Exercise objective:
Copy out each line of the data below in which "lower" appears.

● ● ● ● ●

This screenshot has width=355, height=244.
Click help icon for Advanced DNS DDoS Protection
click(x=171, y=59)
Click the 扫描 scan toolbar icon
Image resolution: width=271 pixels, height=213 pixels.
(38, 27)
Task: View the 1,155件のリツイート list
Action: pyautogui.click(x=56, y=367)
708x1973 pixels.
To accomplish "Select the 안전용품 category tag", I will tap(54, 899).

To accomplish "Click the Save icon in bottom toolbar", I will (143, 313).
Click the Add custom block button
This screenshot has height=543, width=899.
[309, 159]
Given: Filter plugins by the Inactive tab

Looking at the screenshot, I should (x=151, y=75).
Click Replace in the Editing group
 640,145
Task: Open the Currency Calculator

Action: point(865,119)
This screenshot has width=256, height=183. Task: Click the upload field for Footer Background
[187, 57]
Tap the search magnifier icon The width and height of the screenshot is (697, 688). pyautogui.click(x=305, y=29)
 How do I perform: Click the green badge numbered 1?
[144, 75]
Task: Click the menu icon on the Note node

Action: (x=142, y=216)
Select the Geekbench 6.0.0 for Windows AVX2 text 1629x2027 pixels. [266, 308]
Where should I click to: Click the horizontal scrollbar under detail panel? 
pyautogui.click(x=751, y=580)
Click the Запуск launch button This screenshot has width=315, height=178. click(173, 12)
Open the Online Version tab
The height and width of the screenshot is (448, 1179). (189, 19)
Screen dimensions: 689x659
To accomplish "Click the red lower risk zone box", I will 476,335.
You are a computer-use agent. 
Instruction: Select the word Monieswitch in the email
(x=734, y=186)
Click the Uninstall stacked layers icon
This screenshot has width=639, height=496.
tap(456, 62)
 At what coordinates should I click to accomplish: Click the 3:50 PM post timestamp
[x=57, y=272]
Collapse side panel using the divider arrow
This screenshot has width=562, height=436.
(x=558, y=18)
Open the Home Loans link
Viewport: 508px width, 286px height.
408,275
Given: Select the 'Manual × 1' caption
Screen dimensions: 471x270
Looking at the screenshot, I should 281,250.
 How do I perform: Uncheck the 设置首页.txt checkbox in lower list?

● ● ● ● ●

Response:
To accomplish "Click the red lower risk zone box", I will 476,335.
 How do I perform: Uncheck the 设置首页.txt checkbox in lower list?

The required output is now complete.